Mi madre lleva más de diez años retirada, pero todavía recibe llamadas de vez en cuando. La culpa es sólo suya, porque siempre dispone que las llamadas a sus móviles antiguos se desvíen al nuevo. ¿Quizá todavía espera esa llamada especial? ¿Quizá es adicta al poder que ejerce sobre los hombres blancos desesperados?
—¿Diga?
Se lo cuento y por una vez no sabe qué decir. Oigo su respiración, su silencio, su amor, el de la mujer que vendió su cuerpo para criarme.
—Lo siento tanto, Sonchai —dice al final—. ¿Quieres que se lo diga a la madre de Pichai?
—Sí, no creo que pueda enfrentarme a su dolor ahora mismo.
—No es mayor que el tuyo, cariño. ¿Quieres venir? ¿Quieres quedarte conmigo unos días?
—No. Voy a matar a las personas que lo hicieron.
Silencio.
—Sé que lo harás. Pero ten cuidado, cielo. Este asunto parece muy grande. ¿Vendrás al funeral, por supuesto?
He pensado en ello cuando volvía a casa desde el depósito.
—No, no creo.
—¿Sonchai?
—Los funerales en el campo.
El cuerpo de Pichai yacerá en su ataúd decorado debajo de un pabellón en los jardines del
wat
local, con un grupo tocando cantos fúnebres toda la tarde. Luego, al atardecer la música será más animada, la madre de Pichai habrá sucumbido a la presión de la comunidad y dará una fiesta. Habrá cajas de cerveza y whisky, baile, un cantante profesional, juego, quizá una pelea o dos. Los camellos llegarán en moti^ para vender
yaa baa.
Lo peor de todo será el incinerador. En ese lejano lugar parece algo salido de los primeros días del vapor, con una chimenea larga, oxidada, con el tamaño justo para acomodar el ataúd, y una bandeja para encender un fuego de leña debajo. El olor de la carne de Pichai asándose flotará en el aire varios días. La carne de mi mejor amigo es mi carne.

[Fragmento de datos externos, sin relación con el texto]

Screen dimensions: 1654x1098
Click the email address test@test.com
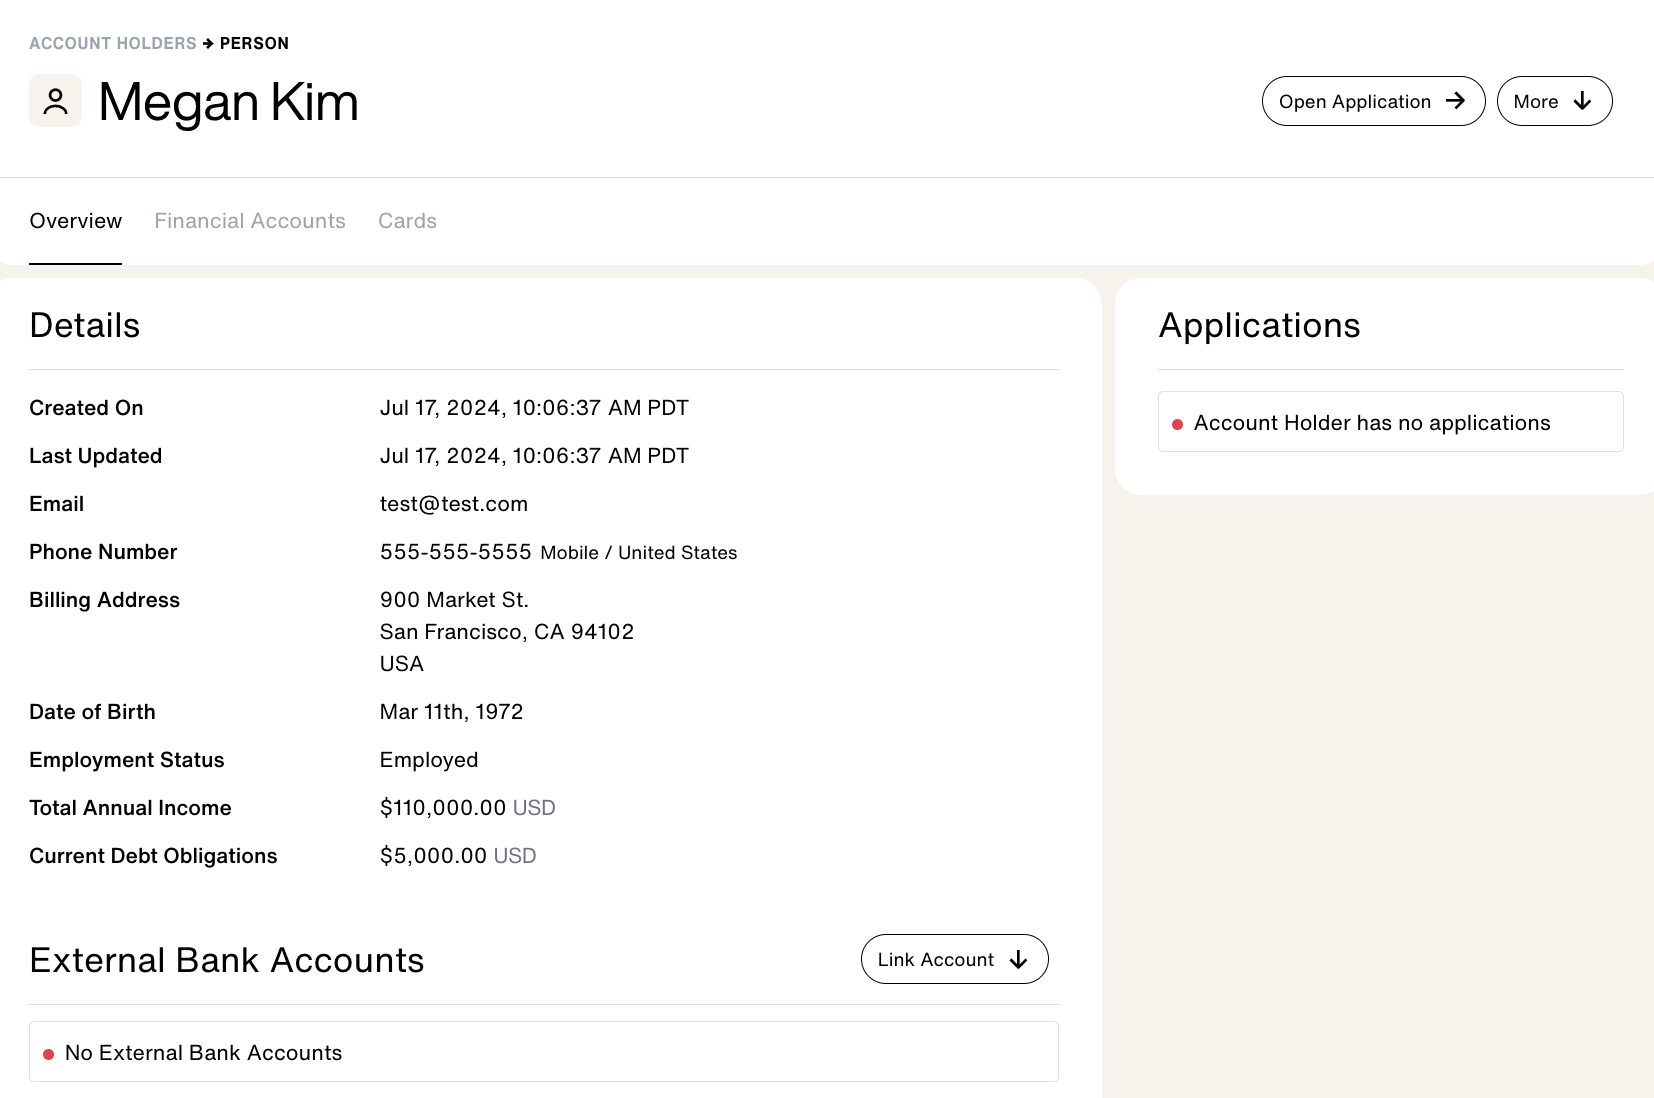coord(453,503)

—Lo quemarán en esa cosa, ¿verdad?
Mi madre suelta un suspiro.
—Sí, supongo que sí. Ven pronto, cielo. ¿O quieres que vaya yo a verte?

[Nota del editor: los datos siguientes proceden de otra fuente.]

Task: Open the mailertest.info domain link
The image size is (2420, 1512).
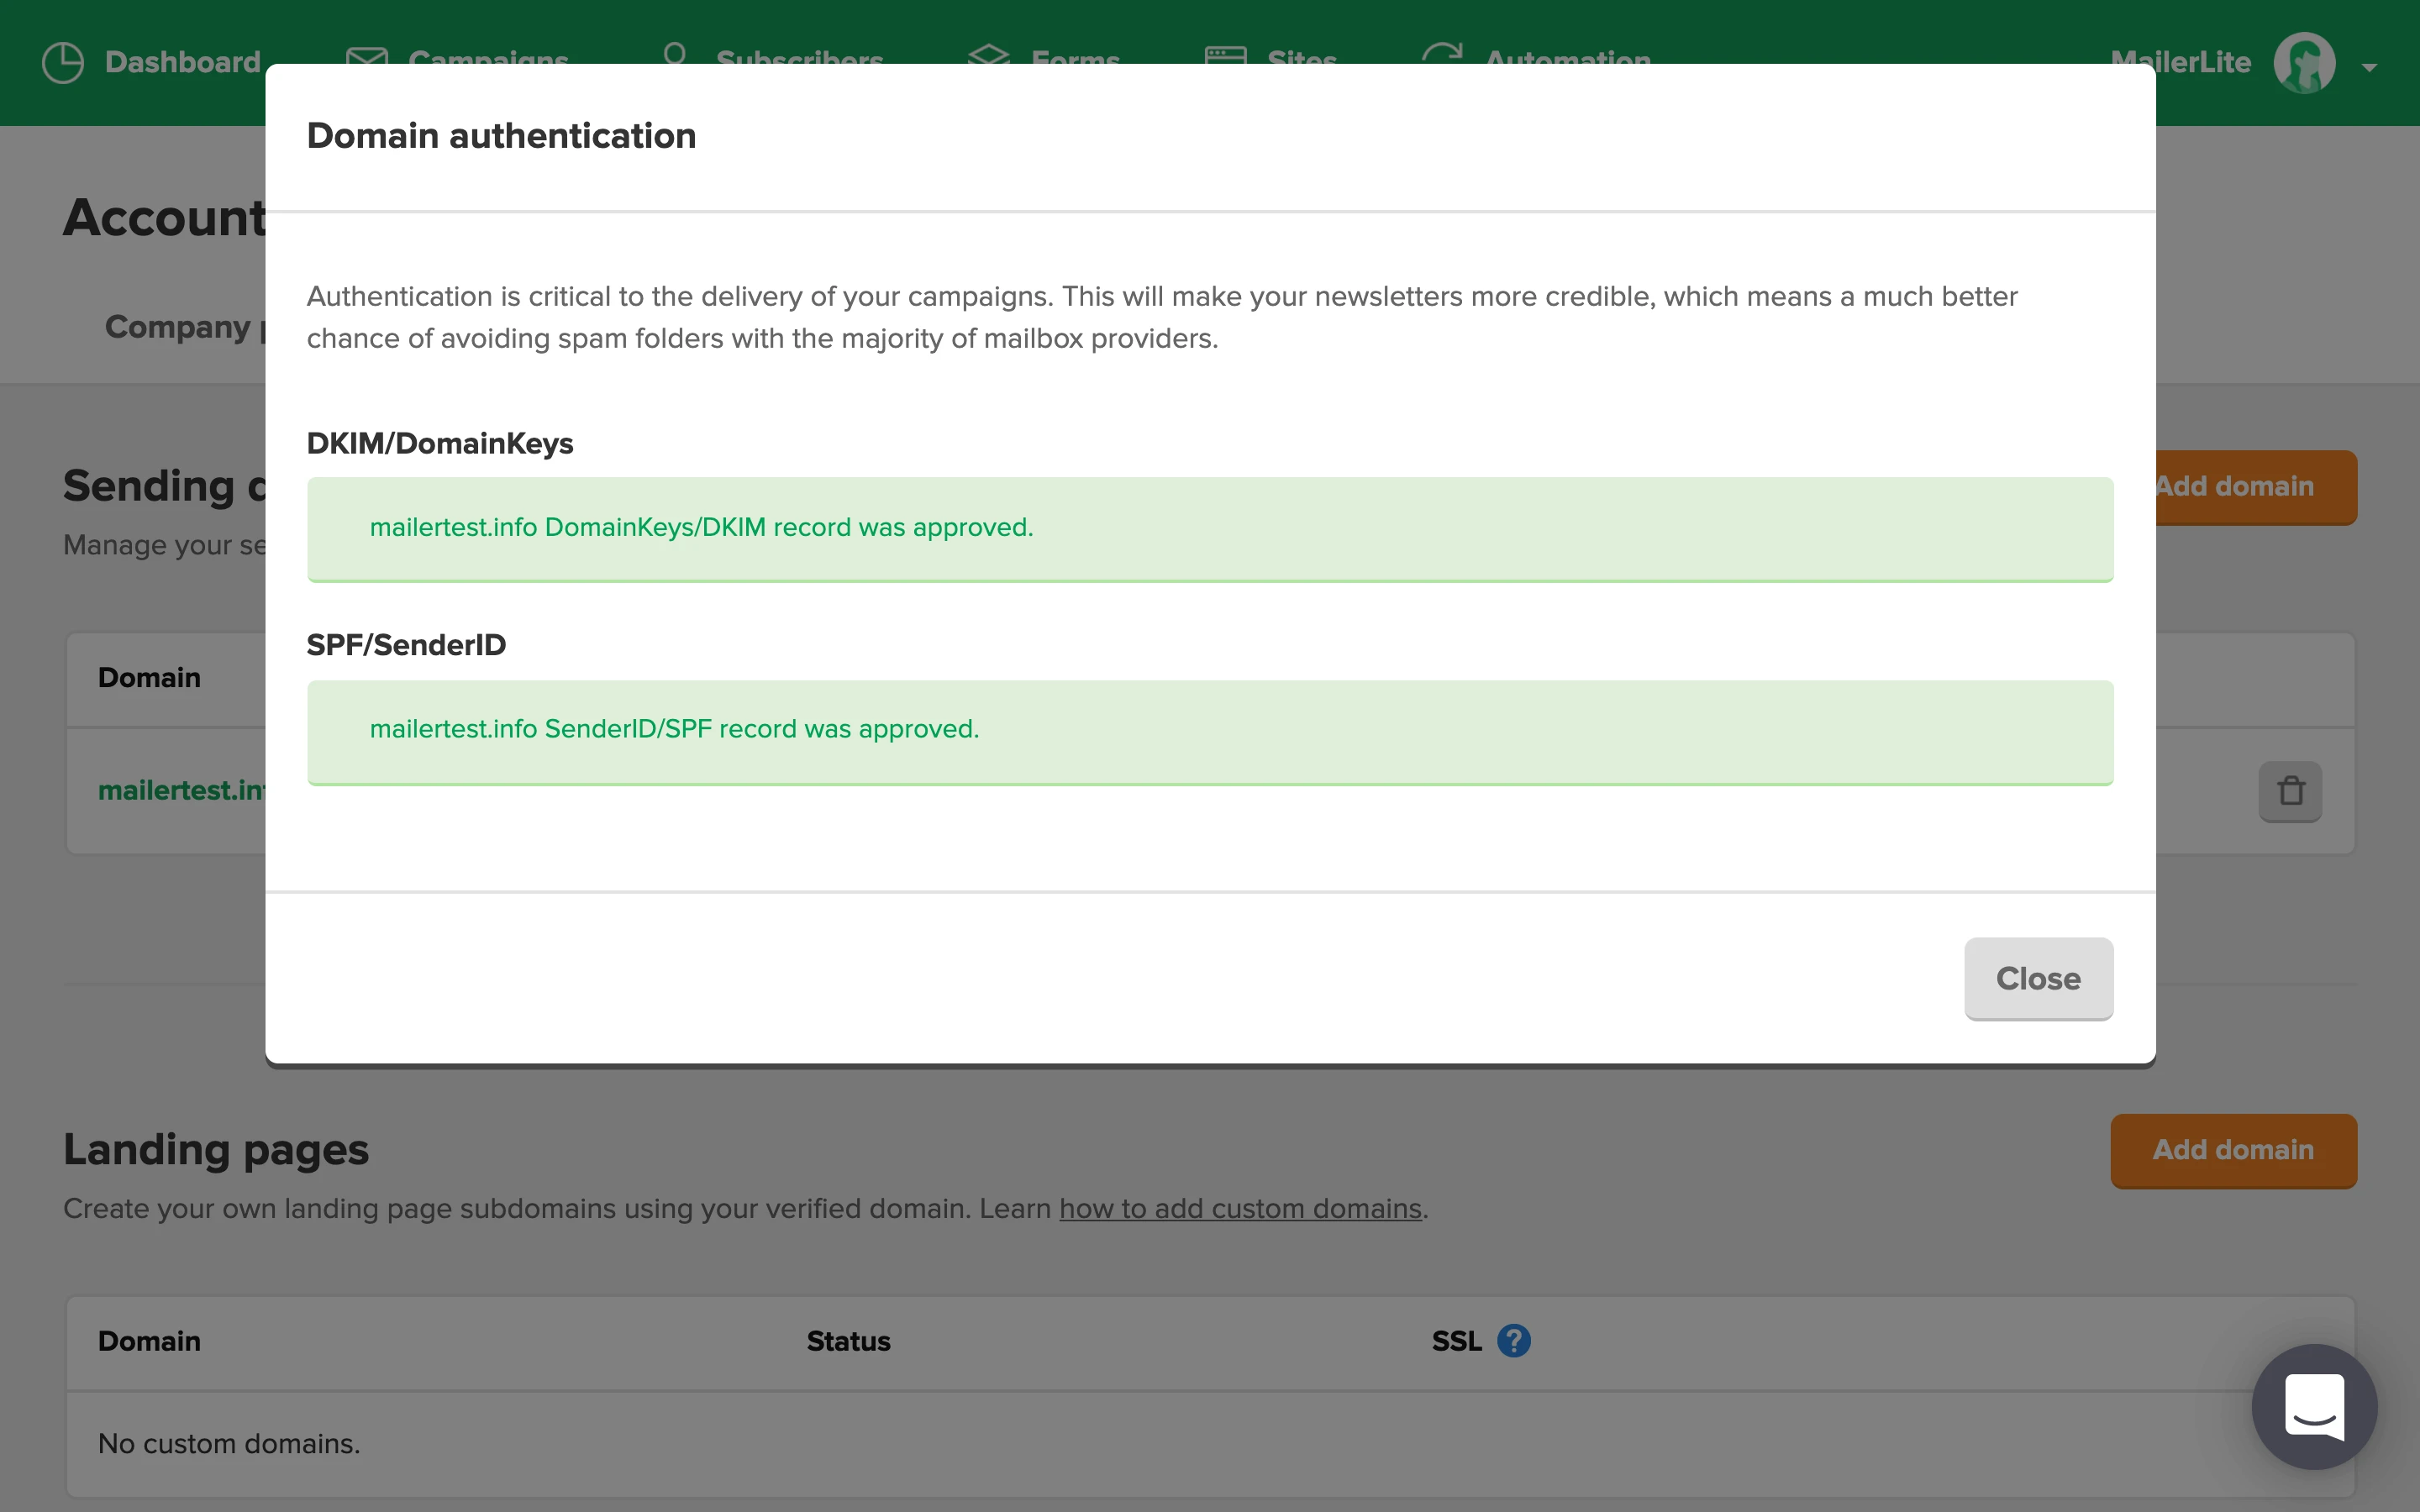Action: (180, 790)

—No, no. Ya iré yo. Cuando acabe todo.
Por una vez, Som la Gorda está boquiabierta cuando cuelgo el teléfono, un puñado de copos rosas a medio comer entre los dientes. Quiere decirme que lo siente, pero no me conoce lo suficiente. La naturaleza de su karma es que no puede expresar sus sentimientos debido a algún tipo de envilecimiento en otra vida y, por lo tanto, está condenada a ser gorda y rencorosa. Sin embargo, lo intenta, alzando inútilmente la ceja, gesto al que no respondo al salir de la habitación. Oigo que en la oficina suena el teléfono mientras recorro el pasillo y pienso que Som la Gorda tendrá que tragarse los copos que tiene en la boca antes de contestar. Estoy a punto de introducir la llave en la cerradura de mi puerta, que se parece mucho a la puerta de una celda, cuando oigo que me llama y, al darme la vuelta, veo que ha salido de la oficina y que se dirige hacia mí jadeando, su grasa meciéndose debajo del vestido de algodón.